Who ever said the Christian life was easy, must have never lived the Christian life. It seems like I'm constantly realizing how unable I am to do anything good on my own. It sounds like your normal sob story doesn't it? It might even be deemed depressing that I've realized I can't even live up to the standards I set for myself, let alone the perfect standards of Almighty God. It sure would be sad...If I didn't have Jesus to make up for all that I lack. Lately I've been denying how powerful Jesus can be in my life. Although I have accepted that my sins can only be washed away by Him, I haven't been recognizing His ability to relate to the everyday problems that I face. When I fail to bring these problems to Him, so that I can recieve the power He provides, I experience failure. I become increasingly aware of my inability to do anything right...because on my own I can't. But with Jesus, it's possible. While reading through Hebrews I was reminded of Christ's victory over sin and the fact that He lived a perfect life. PERFECT. I cannot even fathom that word, being the imperfect person that I am.

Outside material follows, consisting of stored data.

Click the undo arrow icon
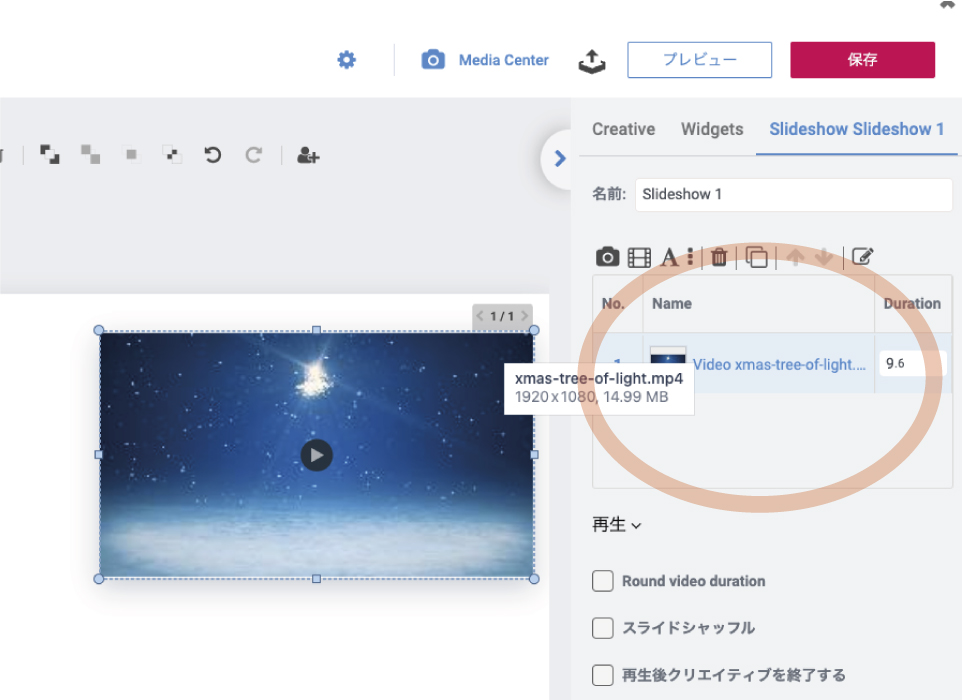 (x=212, y=155)
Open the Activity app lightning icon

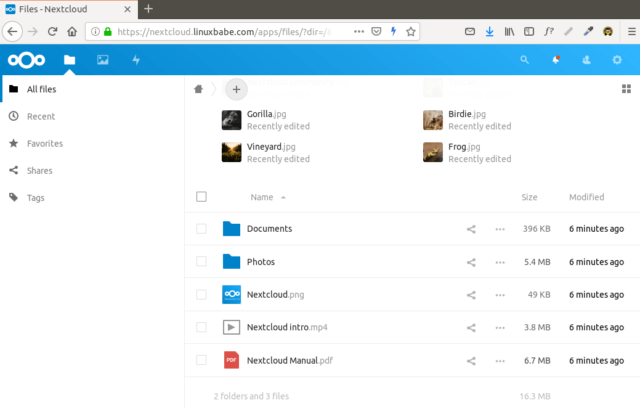(136, 60)
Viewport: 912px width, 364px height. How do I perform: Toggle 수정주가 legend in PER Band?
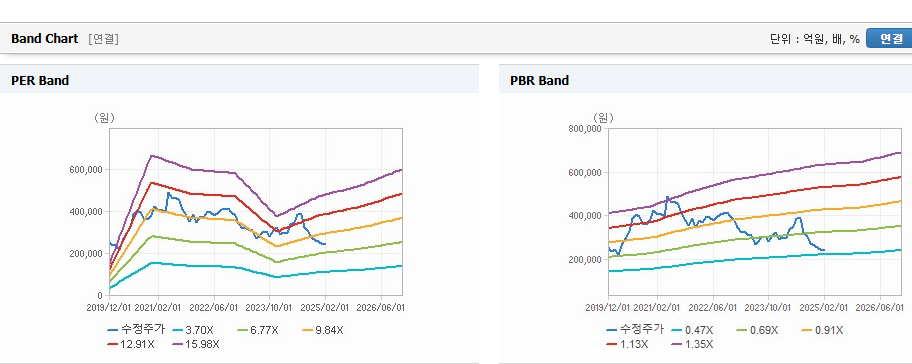click(136, 330)
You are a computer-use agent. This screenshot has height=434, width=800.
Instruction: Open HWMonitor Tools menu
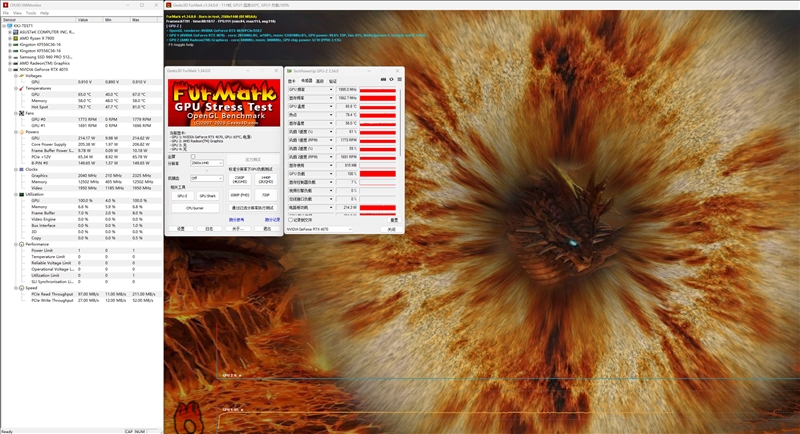tap(31, 13)
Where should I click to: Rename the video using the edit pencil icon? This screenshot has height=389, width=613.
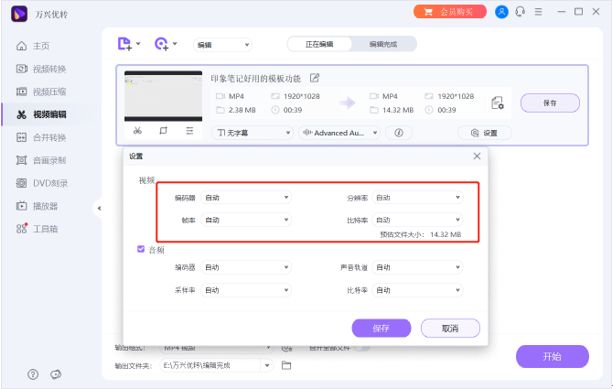[x=315, y=78]
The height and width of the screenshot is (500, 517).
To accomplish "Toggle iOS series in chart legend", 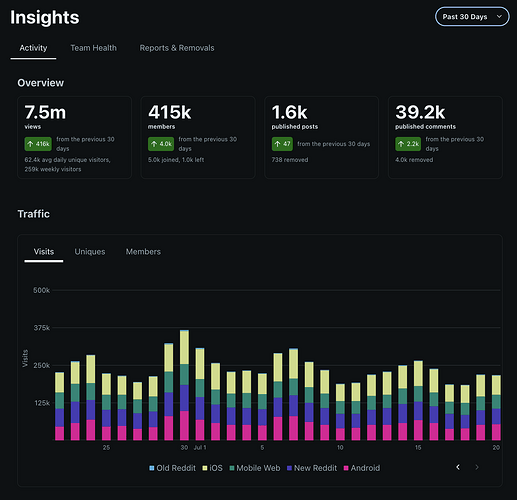I will coord(212,468).
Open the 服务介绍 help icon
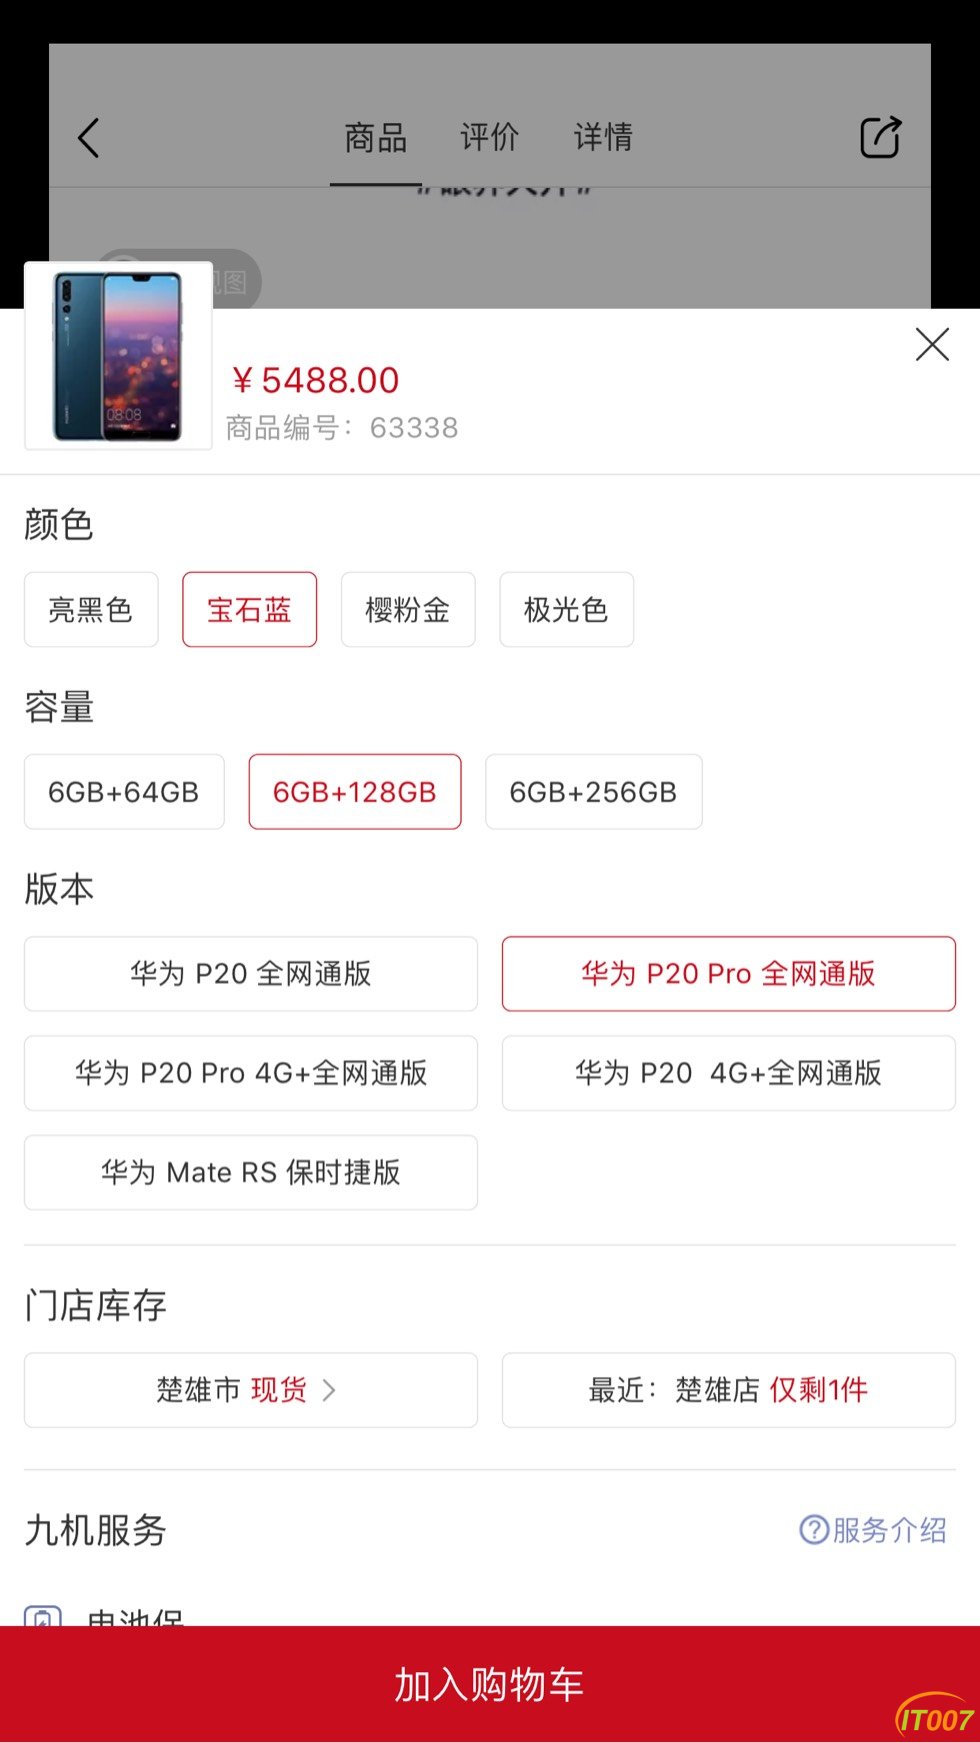This screenshot has height=1743, width=980. [x=814, y=1529]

For this reason he had to be made like his brothers in every way, in order that he might become a merciful and faithful high priest in service to God, and that he might make atonement for the sins of the people. Because he himself suffered when he was tempted, he is able to help those who are being tempted. - Heb. 2:17-18

Not only do I have my sins forgiven through Jesus, but I also have the power to overcome temptations that are thrown my way. The One who lives in me is more powerful than the world I am in. When I suffer, He can relate because He has suffered in that same way; yet He suffered without sinning. How humbling and yet freeing to know that although I can do nothing good on my own, Christ does all good things and wants to help me live rightly for Him. Nope, the Christian life is not easy...but it's so worth it.